**Extrait source:**
- - - -
Malheureusement, il ne s'agit pas d'une évacuation sanitaire de la Nouvelle-Calédonie vers la Métropole ou l'Australie.
Par conséquent, la CAFAT n'intervient pas dans la prise en charge des frais de rapatriement du corps du Vanuatu vers la Nouvelle-Calédonie.
Néanmoins, je mets en copie de mon message les assistantes sociales de la caisse qui pourront vous accompagner et vous aider pour effectuer les démarches pour une éventuelle prise en charge par le F.A.S.S.F, le Fonds d'Action Sanitaire et Sociale de la CAFAT. »
Dans des messages ultérieurs, la Cafat a confirmé son refus de prendre en charge les frais de rapatriement de M. [O].
Il résulte de ce rappel que l'organisme social avait subordonné la prise en charge des frais de transport aérien à la régularisation préalable des cotisations sociales arriérées que devait M. [O] mais que celui-ci a fait volte-face après avoir reçu deux règlements effectuées par Mme [N].
Mme [N], qui n'était pas débitrice à l'égard de la Cafat puisqu'elle n'était pas héritière de M. [O], est fondée à se plaindre d'avoir été trompée par la réponse erronée qui lui avait été donnée dans un premier temps et qui l'a conduite à verser à l'organisme social 530.000 vatus dans l'espoir d'obtenir le bénéfice de prestations sociales. La Cafat l'a reconnu en écrivant le 2 juin 2017 à Mme [N] : « La somme de 530.000 FCFP vous sera rétrocédée ».
- - - -
**Consigne:**
Reproduisez le passage de l'extrait source allant de « Par conséquent, la » jusqu'à « par Mme [N]. » inclus.

Éléments enregistrés:
- - - -
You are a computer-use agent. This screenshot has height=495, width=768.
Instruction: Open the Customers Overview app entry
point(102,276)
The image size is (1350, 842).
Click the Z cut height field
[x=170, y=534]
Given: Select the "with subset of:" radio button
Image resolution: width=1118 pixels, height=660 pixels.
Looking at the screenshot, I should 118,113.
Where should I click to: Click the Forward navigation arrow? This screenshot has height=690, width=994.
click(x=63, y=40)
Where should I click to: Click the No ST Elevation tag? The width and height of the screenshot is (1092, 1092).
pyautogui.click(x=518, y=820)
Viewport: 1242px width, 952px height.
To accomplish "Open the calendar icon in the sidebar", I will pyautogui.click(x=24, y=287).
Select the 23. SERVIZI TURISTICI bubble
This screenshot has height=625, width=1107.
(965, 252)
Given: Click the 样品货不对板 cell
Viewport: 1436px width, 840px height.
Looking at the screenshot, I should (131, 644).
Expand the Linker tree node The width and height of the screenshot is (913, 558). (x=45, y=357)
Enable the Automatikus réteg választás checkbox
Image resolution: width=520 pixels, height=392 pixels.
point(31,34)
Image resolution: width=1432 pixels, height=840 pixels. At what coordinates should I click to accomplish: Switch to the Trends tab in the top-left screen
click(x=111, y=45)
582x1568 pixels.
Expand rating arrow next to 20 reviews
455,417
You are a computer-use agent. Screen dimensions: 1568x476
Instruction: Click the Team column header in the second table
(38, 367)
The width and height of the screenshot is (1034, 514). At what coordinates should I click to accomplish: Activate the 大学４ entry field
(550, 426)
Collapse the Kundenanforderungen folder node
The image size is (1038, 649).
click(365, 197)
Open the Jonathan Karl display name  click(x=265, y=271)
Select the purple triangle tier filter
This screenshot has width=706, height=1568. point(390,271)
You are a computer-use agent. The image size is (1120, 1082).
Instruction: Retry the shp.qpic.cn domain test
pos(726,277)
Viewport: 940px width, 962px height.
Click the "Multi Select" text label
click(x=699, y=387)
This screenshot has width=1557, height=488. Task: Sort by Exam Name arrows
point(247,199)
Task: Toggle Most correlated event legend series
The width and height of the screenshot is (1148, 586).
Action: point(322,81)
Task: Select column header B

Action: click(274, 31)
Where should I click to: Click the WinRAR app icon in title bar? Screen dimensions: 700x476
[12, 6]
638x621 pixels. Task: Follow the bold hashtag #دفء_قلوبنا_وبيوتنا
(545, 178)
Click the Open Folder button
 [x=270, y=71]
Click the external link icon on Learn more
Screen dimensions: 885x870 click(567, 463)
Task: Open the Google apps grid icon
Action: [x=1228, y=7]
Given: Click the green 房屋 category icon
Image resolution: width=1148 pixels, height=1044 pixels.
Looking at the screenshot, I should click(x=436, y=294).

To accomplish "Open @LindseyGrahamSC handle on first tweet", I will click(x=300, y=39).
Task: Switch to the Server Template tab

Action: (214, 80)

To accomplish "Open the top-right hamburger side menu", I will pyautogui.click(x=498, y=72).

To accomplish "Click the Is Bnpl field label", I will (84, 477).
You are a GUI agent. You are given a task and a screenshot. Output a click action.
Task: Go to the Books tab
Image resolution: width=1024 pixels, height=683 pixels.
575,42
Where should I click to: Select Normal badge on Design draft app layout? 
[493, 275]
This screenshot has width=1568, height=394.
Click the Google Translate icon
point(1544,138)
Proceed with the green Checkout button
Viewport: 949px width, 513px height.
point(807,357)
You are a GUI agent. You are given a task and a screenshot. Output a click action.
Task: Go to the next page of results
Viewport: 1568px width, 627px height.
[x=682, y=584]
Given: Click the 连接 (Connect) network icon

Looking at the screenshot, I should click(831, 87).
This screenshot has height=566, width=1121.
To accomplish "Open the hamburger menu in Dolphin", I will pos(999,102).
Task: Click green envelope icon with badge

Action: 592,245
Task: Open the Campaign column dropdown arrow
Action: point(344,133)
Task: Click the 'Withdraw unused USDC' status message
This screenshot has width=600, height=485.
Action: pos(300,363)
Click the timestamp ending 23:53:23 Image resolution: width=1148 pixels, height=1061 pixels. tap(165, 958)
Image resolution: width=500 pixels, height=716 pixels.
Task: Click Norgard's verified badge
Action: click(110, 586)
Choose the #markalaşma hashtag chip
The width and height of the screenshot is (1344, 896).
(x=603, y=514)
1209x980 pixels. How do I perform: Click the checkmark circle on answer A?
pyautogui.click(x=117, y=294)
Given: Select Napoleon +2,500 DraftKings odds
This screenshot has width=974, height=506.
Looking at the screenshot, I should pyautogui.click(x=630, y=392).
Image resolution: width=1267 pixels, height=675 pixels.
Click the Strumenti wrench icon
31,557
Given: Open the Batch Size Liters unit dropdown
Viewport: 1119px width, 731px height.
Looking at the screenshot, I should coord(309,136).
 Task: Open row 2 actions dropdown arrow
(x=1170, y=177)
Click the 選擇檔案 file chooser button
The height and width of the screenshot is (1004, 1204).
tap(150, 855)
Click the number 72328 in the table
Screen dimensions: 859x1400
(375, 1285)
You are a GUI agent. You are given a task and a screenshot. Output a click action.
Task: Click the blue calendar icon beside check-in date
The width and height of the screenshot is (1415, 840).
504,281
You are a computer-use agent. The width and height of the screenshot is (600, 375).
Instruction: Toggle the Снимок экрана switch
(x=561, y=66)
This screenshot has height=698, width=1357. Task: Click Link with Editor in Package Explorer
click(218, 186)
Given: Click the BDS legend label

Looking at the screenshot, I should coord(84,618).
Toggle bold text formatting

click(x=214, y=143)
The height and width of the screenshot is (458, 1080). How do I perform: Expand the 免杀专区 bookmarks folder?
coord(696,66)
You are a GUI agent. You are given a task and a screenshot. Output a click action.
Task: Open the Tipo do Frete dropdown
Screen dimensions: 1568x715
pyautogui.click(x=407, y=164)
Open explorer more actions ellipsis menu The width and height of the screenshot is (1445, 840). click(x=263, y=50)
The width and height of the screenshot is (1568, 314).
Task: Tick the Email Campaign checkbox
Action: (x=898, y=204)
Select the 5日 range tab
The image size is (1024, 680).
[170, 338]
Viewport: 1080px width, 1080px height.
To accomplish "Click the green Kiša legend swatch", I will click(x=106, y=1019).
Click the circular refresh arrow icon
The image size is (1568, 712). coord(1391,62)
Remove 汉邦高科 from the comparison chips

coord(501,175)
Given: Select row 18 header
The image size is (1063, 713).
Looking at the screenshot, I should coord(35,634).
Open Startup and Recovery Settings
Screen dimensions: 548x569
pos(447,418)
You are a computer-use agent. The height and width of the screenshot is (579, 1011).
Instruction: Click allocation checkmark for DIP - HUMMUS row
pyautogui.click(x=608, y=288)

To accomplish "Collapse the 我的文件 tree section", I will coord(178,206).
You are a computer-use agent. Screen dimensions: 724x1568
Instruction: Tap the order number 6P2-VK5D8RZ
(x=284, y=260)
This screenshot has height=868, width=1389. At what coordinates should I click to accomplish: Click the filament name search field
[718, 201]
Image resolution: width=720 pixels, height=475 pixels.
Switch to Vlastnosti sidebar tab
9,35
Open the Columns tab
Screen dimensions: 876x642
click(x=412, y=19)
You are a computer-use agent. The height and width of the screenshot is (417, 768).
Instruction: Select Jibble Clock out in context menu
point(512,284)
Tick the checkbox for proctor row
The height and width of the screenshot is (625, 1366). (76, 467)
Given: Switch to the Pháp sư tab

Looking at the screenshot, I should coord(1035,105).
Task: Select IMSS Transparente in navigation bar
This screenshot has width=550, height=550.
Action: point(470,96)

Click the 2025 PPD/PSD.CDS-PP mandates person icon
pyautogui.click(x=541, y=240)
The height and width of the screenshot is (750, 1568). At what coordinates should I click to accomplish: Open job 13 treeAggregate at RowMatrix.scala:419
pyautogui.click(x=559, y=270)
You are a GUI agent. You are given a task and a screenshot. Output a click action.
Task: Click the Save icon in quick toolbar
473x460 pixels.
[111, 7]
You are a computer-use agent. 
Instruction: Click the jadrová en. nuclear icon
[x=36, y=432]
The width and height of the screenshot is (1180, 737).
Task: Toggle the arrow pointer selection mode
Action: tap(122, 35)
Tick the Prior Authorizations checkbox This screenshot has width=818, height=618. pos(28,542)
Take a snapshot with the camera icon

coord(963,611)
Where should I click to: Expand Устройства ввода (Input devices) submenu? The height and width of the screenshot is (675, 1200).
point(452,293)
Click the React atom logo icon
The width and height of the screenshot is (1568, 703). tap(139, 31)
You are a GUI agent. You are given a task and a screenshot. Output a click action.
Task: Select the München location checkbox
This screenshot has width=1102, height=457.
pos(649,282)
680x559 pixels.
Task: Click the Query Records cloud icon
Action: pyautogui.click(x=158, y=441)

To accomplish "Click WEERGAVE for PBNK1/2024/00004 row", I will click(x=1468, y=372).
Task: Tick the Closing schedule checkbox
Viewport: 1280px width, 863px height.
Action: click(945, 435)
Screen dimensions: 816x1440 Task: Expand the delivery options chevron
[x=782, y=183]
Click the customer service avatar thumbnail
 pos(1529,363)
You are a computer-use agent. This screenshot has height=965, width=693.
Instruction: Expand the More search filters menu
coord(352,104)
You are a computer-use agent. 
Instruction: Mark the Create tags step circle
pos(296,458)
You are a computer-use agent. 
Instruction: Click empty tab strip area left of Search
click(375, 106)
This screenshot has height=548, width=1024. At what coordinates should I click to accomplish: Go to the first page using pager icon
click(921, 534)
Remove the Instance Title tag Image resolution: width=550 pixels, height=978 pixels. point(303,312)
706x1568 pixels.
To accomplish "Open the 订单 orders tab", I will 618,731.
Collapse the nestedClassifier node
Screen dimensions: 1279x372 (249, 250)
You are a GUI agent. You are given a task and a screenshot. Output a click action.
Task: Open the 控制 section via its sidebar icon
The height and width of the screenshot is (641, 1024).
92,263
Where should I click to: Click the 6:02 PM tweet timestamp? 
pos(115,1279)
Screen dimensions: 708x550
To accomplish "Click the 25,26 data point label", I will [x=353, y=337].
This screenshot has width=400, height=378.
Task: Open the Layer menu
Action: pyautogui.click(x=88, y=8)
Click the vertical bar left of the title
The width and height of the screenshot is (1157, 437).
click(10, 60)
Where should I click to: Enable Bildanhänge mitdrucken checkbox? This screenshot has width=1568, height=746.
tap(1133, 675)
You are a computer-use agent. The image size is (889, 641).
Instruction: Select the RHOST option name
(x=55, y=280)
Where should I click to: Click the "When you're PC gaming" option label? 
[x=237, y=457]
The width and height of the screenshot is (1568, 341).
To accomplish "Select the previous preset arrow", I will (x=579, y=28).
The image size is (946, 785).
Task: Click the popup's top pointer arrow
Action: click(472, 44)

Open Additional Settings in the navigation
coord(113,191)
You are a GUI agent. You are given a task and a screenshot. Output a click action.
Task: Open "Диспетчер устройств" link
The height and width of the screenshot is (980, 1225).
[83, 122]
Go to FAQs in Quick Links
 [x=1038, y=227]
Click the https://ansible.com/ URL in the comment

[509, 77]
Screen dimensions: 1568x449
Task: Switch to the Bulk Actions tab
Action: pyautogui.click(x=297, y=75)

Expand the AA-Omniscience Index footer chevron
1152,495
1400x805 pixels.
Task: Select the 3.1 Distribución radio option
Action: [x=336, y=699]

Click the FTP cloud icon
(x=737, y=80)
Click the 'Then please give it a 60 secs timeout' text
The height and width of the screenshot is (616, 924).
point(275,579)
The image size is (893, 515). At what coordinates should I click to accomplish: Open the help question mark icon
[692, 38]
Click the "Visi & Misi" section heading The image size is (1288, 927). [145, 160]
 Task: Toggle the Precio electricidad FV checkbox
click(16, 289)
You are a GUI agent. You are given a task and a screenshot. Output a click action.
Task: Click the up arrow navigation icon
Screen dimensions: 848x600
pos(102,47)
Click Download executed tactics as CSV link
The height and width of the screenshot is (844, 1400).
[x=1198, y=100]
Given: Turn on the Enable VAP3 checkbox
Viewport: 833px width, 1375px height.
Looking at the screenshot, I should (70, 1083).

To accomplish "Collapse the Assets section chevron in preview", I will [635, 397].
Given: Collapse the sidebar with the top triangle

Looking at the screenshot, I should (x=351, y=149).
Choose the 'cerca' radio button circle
- - - -
**Corrigé:**
Par conséquent, la CAFAT n'intervient pas dans la prise en charge des frais de rapatriement du corps du Vanuatu vers la Nouvelle-Calédonie.
Néanmoins, je mets en copie de mon message les assistantes sociales de la caisse qui pourront vous accompagner et vous aider pour effectuer les démarches pour une éventuelle prise en charge par le F.A.S.S.F, le Fonds d'Action Sanitaire et Sociale de la CAFAT. »
Dans des messages ultérieurs, la Cafat a confirmé son refus de prendre en charge les frais de rapatriement de M. [O].
Il résulte de ce rappel que l'organisme social avait subordonné la prise en charge des frais de transport aérien à la régularisation préalable des cotisations sociales arriérées que devait M. [O] mais que celui-ci a fait volte-face après avoir reçu deux règlements effectuées par Mme [N].